## ACTIVITY:
In the records, each line holding "computer" must be reported.

## DATA RECORDS:
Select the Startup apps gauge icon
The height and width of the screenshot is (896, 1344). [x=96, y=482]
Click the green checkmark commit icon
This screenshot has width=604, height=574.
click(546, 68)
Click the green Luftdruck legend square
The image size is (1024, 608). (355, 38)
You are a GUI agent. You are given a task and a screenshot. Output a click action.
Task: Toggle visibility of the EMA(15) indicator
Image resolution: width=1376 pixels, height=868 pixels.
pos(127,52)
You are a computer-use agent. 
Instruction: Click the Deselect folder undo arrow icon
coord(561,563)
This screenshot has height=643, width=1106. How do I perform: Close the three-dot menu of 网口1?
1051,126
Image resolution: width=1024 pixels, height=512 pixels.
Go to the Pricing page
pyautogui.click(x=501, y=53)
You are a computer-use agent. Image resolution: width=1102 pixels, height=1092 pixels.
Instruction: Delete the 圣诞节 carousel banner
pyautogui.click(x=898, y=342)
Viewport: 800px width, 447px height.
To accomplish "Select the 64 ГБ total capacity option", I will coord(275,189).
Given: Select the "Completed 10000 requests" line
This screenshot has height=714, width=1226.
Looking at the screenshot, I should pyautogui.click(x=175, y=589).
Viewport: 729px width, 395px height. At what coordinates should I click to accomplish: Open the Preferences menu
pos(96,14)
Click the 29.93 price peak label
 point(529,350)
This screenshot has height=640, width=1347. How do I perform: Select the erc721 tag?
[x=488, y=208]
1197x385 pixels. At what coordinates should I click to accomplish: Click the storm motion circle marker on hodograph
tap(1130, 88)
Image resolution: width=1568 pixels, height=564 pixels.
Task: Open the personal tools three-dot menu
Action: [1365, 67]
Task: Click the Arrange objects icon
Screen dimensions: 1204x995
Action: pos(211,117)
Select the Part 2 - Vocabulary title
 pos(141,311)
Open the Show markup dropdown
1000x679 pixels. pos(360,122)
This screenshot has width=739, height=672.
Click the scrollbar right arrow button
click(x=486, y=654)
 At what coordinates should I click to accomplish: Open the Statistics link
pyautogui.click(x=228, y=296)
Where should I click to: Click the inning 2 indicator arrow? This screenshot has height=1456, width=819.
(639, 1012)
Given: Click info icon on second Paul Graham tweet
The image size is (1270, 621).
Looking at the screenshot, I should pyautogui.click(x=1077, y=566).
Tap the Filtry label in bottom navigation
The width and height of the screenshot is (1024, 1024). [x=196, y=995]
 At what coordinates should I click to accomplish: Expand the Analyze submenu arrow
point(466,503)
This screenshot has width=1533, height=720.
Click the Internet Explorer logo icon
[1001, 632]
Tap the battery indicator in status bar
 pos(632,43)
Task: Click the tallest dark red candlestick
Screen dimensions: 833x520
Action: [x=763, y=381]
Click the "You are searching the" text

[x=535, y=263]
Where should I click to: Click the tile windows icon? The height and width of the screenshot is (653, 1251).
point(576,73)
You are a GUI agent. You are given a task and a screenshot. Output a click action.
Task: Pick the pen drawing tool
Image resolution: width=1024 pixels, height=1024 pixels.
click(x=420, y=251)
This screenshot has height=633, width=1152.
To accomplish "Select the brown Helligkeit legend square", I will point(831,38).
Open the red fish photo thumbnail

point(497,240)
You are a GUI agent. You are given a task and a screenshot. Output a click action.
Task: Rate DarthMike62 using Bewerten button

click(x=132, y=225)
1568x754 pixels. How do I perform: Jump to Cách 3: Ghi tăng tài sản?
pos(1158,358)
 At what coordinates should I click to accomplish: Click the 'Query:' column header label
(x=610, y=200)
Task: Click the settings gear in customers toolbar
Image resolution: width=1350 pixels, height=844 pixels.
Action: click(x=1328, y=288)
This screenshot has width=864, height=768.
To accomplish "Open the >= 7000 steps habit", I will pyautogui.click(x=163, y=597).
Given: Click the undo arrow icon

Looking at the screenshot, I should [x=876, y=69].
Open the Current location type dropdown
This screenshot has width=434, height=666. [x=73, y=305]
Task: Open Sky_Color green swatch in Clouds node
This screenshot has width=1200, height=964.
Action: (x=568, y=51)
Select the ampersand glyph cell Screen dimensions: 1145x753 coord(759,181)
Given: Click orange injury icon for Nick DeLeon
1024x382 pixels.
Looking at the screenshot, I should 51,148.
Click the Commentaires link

## WRITTEN ANSWER:
You are a computer-use agent. 
You are a computer-use agent. Image resolution: width=1102 pixels, height=1092 pixels.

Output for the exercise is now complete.